If these kinds of differences translate to human milk, understanding them could help optimize formula or donor milk for babies who don’t have access to their own mother’s milk, Hinde says. But scientists have only begun to characterize this variation and the factors that drive it.
A dash of stem cells
In 2007, scientists discovered an unexpected ingredient in human breast milk: stem cells. These cells retain flexibility that most adult cells have lost and can form a broad variety of tissues. In a 2014 study, scientists tracked individual stem cells from the mammaries of nursing mice. They found that the cells crossed the pups’ stomach walls into circulation and lodged themselves into developing tissues throughout their bodies. When the baby mice grew up, the mothers’ cells were still there and had turned into mature tissues alongside the babies’ own cells.

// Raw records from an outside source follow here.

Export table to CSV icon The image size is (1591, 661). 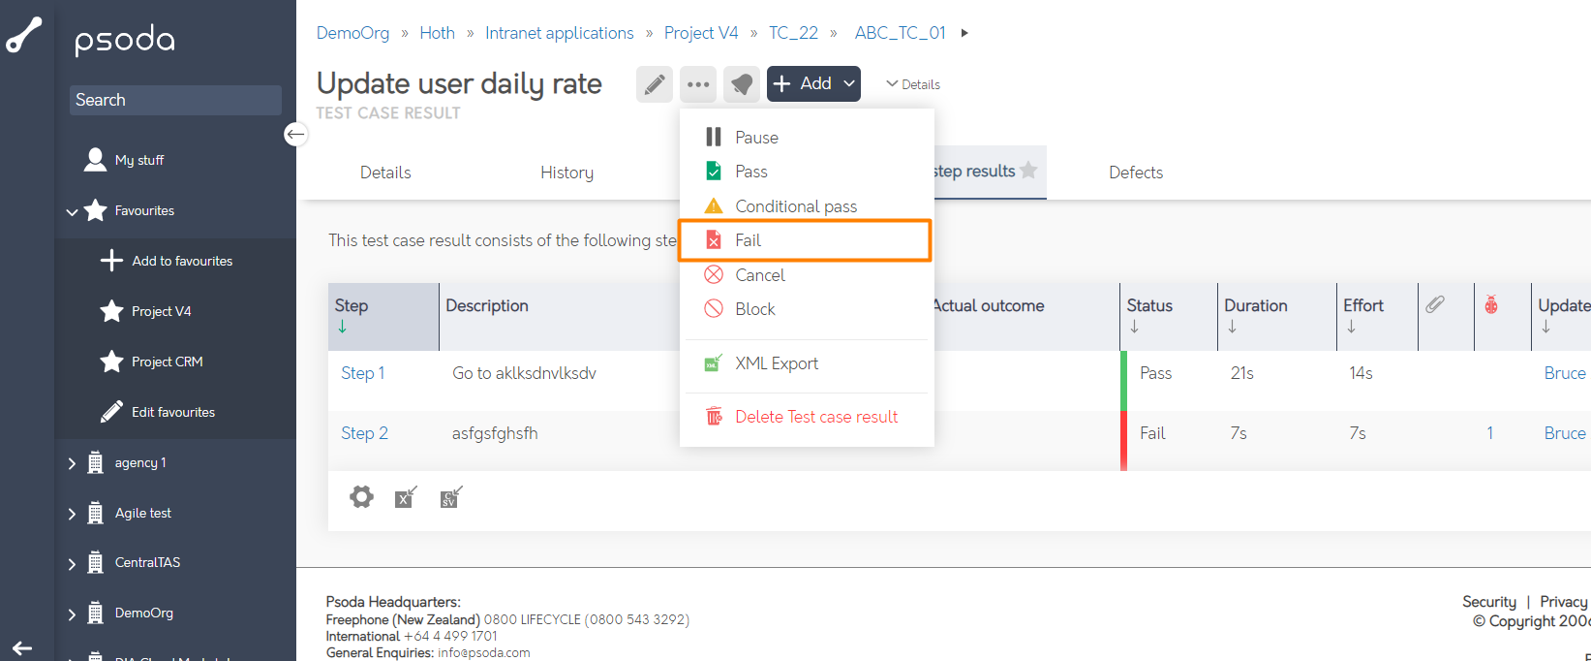[450, 497]
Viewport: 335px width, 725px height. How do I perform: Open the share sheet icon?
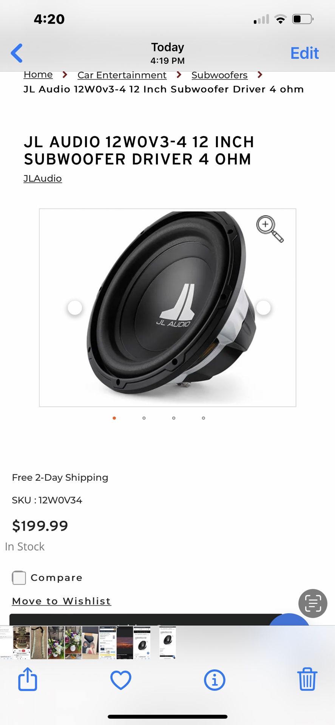(28, 679)
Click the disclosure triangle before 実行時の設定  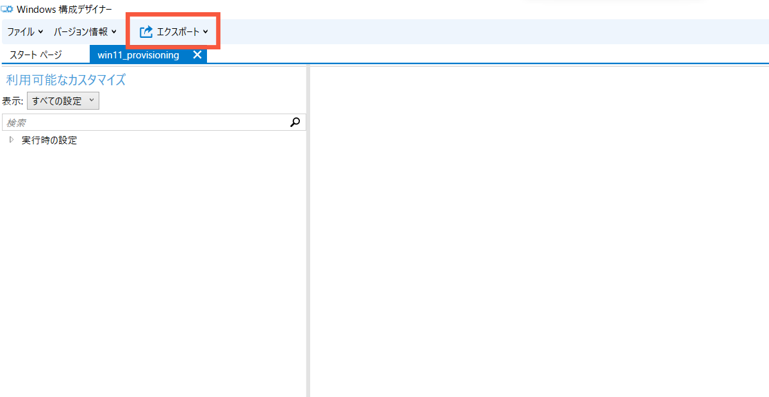(x=11, y=140)
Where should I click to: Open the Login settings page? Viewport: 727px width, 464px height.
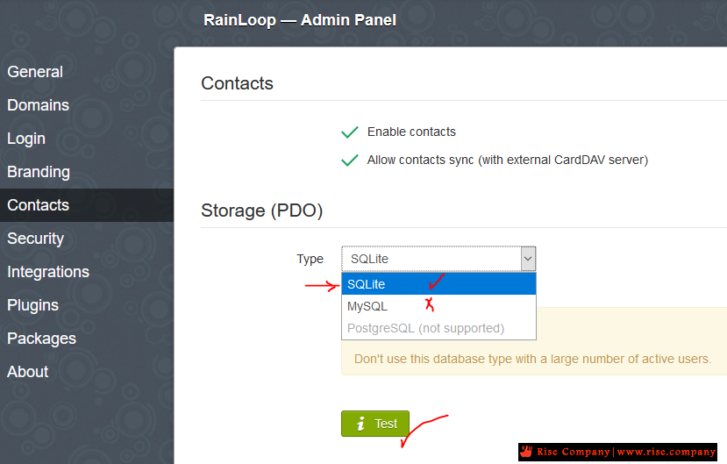26,139
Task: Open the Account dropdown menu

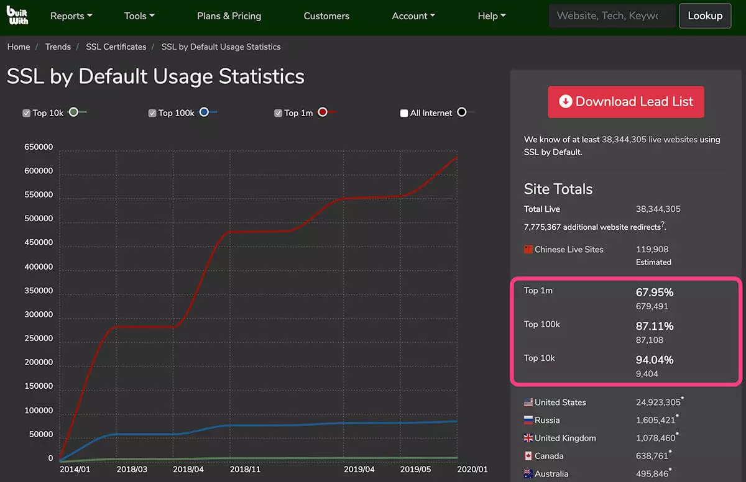Action: tap(413, 16)
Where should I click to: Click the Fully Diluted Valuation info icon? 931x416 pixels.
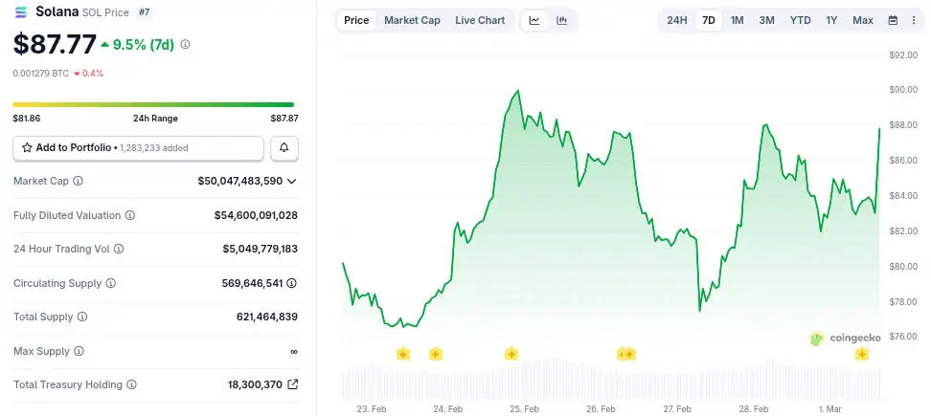point(130,216)
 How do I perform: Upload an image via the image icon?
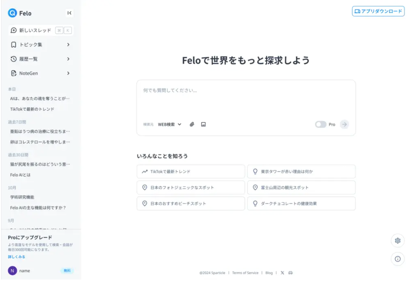tap(203, 124)
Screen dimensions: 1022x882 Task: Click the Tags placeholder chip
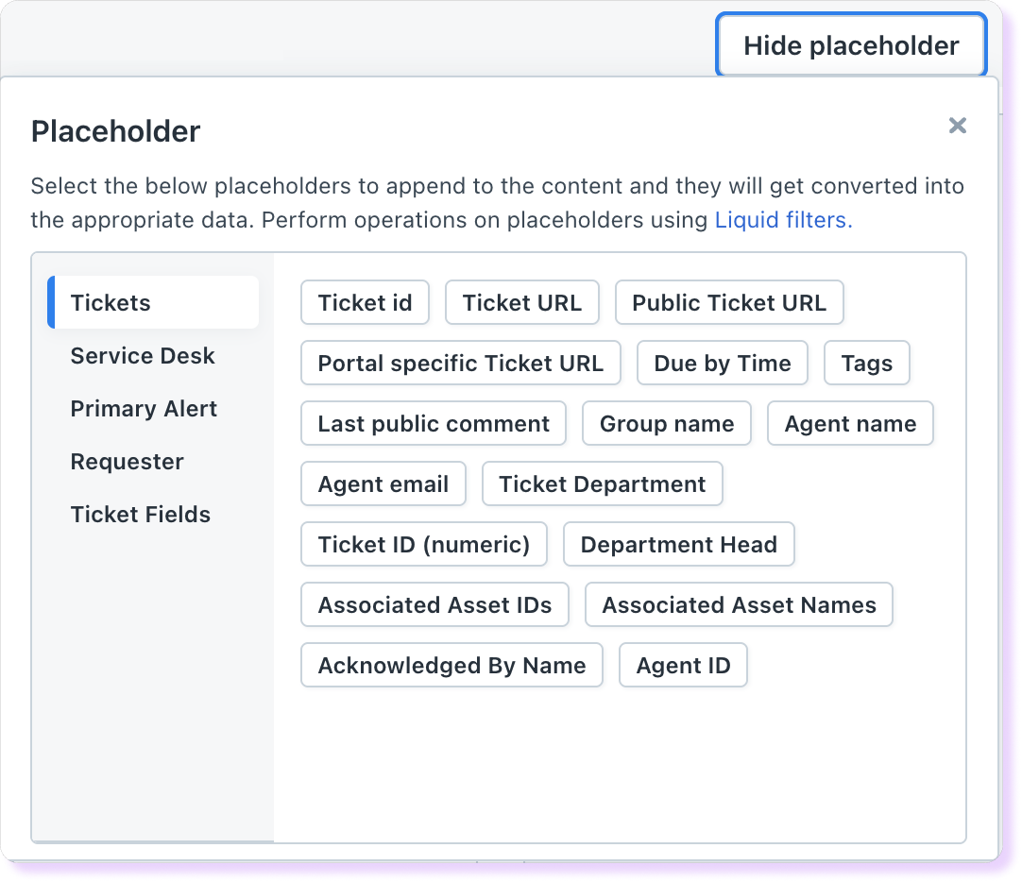coord(866,364)
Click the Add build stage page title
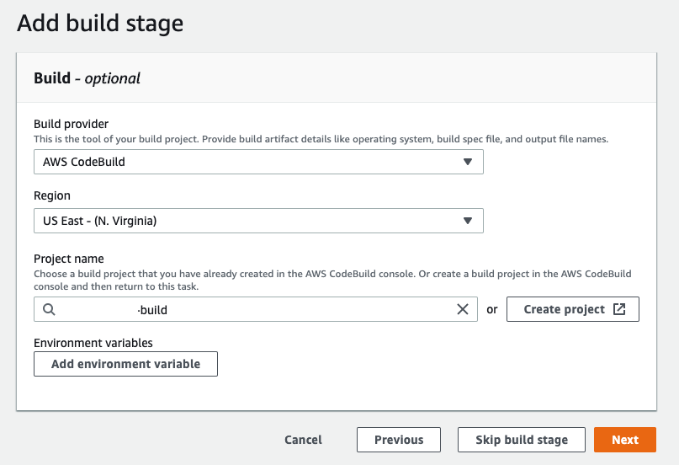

In a lab dish, scientists have grown stem cells extracted from human breast milk and coaxed them to form organ-like blobs that have spherical endings reminiscent of the alveoli that make up the mammary glands. These organoids could even produce milk.
No one yet knows how these cells affect infant development or what happens to babies who don’t get them — another mystery to add to the things-we’d-like-to-know list.